Rahel and Estha (the two-egg twins)
Rahel and Estha are fraternal twins who share an extraordinarily close bond, often described as being not two separate individuals but one entity split into two bodies. This special connection is reflected in their childhood nickname, the Two-Egg Twins, emphasising their inseparability despite being non-identical.
Rahel's character: Rahel possesses a chaotic, tomboyish energy that contrasts with her brother's quieter nature. She represents rebellion against social expectations and demonstrates a creative, imaginative approach to the world. Her character embodies resistance to conventional gender roles and social conformity.
Estha's character: Estha is introspective, silent, and deeply traumatised.
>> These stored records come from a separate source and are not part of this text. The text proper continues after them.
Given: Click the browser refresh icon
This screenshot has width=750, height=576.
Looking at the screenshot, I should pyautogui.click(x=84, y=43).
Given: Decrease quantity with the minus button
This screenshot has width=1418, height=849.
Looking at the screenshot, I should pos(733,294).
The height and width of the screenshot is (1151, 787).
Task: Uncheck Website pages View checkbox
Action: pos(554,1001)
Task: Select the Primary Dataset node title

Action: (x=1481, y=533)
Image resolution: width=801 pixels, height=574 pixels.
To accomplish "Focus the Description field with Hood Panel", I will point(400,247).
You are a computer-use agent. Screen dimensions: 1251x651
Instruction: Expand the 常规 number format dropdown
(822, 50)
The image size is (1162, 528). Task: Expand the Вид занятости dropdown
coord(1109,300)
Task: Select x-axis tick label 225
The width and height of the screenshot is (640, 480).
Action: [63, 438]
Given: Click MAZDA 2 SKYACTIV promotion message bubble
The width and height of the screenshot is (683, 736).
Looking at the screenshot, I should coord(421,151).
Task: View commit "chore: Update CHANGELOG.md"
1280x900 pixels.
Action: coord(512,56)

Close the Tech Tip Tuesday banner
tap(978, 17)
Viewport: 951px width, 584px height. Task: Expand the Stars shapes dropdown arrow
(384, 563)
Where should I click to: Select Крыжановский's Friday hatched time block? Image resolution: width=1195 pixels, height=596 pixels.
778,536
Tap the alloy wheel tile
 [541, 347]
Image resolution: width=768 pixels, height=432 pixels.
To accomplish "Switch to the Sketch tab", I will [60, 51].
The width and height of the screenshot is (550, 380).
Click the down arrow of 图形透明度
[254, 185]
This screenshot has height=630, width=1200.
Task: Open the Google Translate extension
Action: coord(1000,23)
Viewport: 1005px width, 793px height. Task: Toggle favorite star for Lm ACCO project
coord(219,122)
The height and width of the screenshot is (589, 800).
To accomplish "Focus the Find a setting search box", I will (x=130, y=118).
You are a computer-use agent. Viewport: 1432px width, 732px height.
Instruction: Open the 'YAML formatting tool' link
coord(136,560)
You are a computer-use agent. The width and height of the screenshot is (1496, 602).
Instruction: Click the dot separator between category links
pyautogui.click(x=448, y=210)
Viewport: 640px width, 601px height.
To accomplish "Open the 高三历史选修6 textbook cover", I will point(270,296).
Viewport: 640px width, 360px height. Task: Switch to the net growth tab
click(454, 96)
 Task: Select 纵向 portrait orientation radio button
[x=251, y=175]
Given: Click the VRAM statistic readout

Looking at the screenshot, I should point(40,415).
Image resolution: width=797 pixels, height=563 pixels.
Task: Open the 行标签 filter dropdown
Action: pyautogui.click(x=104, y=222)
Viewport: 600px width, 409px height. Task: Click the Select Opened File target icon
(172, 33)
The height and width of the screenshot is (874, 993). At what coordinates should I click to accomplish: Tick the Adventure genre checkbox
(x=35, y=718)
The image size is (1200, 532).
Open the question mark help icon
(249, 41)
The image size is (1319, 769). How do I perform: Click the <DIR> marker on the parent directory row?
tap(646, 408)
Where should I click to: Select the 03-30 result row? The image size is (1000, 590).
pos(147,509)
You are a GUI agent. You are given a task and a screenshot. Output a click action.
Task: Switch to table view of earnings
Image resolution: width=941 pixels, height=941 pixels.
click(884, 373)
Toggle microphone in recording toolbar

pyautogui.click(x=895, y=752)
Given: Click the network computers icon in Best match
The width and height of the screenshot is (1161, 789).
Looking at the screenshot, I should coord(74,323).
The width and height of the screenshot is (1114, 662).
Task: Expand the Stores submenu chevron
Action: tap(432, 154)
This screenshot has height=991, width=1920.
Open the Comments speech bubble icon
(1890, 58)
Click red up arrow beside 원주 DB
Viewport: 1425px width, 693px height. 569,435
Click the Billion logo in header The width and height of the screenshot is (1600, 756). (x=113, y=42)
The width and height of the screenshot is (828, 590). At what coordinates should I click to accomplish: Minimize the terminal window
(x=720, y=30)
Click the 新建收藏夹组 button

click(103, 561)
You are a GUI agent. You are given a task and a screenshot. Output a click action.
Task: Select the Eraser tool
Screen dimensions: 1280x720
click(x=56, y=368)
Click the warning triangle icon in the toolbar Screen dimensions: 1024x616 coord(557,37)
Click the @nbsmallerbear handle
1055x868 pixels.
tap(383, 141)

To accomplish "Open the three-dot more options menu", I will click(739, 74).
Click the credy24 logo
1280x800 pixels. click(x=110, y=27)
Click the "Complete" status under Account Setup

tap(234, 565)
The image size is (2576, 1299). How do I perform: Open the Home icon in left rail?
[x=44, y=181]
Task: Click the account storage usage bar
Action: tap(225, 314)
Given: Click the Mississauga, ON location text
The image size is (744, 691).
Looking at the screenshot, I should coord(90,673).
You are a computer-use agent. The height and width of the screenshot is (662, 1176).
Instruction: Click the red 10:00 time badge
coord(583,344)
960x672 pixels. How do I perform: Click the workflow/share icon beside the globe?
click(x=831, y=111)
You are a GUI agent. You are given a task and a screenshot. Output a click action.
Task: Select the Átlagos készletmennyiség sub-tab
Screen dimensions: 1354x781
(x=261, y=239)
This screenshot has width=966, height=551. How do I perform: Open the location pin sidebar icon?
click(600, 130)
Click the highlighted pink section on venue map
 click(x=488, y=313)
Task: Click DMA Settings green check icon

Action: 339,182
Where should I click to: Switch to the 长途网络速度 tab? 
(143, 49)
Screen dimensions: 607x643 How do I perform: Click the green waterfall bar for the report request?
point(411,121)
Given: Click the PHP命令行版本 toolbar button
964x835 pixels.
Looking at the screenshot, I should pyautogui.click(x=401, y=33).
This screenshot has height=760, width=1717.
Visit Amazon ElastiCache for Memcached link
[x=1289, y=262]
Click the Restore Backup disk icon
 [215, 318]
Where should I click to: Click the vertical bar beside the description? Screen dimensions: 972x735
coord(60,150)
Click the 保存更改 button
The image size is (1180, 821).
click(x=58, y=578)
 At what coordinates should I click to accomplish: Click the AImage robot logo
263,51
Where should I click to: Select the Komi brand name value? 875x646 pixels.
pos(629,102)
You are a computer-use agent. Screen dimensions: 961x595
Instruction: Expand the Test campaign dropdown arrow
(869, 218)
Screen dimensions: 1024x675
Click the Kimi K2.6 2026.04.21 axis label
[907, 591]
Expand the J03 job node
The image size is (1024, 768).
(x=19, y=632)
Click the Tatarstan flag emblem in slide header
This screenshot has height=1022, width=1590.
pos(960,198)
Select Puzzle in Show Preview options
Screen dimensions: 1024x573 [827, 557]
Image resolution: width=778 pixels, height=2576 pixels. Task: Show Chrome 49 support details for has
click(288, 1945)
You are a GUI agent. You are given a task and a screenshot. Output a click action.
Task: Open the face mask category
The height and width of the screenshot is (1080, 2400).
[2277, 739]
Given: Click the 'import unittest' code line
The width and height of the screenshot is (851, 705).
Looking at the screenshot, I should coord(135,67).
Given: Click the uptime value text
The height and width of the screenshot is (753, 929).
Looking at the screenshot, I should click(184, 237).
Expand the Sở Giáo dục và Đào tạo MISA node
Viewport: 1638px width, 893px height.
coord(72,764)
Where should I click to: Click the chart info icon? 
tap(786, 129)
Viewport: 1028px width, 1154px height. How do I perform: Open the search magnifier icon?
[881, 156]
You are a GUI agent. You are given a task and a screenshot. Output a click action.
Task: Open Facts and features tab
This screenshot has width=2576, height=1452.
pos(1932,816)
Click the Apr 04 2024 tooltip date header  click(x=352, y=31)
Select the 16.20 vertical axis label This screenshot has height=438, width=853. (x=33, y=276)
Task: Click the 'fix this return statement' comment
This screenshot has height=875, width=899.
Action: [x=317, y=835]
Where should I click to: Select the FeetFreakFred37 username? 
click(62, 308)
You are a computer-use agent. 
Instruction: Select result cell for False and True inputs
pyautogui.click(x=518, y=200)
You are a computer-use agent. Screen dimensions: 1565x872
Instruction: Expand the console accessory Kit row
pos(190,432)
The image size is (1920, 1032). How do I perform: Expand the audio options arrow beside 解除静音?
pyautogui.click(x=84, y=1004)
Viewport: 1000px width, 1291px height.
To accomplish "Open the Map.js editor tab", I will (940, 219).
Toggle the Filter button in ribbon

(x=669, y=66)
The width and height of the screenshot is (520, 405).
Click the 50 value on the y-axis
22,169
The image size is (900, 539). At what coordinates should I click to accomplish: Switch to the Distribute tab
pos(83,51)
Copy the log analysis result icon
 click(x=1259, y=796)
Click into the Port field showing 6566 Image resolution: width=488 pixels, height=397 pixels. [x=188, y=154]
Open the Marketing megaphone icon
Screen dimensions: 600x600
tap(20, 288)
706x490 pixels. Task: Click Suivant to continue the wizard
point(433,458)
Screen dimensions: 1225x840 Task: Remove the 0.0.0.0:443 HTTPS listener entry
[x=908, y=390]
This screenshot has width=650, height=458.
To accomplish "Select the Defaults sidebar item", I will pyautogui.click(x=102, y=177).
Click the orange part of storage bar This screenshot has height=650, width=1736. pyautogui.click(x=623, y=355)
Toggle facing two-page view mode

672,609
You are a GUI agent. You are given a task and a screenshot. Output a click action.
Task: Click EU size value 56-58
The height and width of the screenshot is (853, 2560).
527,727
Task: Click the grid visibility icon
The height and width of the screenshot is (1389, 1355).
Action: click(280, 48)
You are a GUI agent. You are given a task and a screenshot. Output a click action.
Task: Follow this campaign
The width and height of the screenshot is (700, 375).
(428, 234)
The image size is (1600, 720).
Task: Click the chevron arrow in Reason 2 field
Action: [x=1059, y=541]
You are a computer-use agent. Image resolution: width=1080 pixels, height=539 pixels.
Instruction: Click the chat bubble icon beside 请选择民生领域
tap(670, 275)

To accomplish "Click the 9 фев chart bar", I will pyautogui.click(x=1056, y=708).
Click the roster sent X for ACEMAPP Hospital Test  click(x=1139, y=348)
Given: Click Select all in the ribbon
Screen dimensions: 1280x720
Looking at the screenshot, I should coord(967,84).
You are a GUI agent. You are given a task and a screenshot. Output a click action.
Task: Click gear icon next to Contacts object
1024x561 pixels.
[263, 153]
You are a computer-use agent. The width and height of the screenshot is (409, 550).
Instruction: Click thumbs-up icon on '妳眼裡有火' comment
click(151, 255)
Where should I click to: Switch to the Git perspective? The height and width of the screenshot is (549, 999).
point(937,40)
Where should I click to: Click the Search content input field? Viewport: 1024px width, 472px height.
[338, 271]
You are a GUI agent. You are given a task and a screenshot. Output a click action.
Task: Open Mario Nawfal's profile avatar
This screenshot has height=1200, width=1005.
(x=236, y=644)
Following the drowning of their cousin Sophie Mol in 1969 - an event for which the twins are blamed - Estha is sent away to live with his father in Calcutta. This separation from Rahel causes profound psychological damage to both children.
The twins' special bond transcends typical sibling relationships. Their shared consciousness and linguistic inventions represent a form of resistance against the adult world that ultimately betrays them. This unity becomes both their strength and their vulnerability throughout the narrative.
Their relationship and significance:
- The twins communicate through invented language and neologisms, such as LayTerNity, which represents their linguistic rebellion against adult authority
- Their friendship with Velutha, the Dalit carpenter, subverts caste boundaries and challenges the Love Laws
- When they reunite in 1993, their reunion culminates in an incestuous relationship, which Roy presents as an attempt to reclaim their lost unity - their desire to be not two but one again
- The twins embody the novel's central themes of forbidden love, childhood trauma, and the destruction caused by rigid social structures
Ammu
Ammu is the twins' mother and perhaps the novel's most tragic figure. Her character channels Roy's feminist critique of patriarchal society and represents the devastating consequences faced by women who dare to defy social conventions.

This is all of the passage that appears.